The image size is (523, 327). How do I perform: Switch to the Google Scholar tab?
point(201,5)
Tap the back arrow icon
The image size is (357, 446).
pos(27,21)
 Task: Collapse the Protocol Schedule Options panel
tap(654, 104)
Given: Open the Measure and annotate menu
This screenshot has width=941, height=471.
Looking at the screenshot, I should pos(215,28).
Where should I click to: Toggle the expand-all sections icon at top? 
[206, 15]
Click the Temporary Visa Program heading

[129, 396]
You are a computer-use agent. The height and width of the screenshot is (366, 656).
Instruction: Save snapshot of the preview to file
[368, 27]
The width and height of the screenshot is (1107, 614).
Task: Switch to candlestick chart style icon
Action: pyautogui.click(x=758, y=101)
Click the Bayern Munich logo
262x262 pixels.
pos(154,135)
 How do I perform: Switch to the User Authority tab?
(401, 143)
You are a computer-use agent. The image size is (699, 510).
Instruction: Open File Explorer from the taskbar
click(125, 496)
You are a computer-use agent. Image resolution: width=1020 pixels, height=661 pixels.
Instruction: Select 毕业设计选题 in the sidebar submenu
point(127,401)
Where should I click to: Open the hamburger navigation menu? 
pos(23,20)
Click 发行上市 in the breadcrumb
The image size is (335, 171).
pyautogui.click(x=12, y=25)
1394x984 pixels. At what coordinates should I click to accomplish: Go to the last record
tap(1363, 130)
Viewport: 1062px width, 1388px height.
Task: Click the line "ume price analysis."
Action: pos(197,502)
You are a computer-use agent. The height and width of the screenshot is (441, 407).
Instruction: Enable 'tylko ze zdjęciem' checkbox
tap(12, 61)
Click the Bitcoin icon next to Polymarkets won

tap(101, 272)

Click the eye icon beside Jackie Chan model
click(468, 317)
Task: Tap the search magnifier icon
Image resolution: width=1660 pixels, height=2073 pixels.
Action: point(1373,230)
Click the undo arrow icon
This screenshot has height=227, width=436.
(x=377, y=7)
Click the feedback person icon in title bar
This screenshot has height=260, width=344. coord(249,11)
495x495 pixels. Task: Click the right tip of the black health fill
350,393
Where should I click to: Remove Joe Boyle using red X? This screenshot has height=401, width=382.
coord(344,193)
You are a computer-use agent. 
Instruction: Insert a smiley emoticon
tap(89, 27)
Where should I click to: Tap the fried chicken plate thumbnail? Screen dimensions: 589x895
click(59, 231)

▶ Brief: Tally the lines of the listing above that contain the word "agent" and state the result as a bare number.

▶ Response below: 5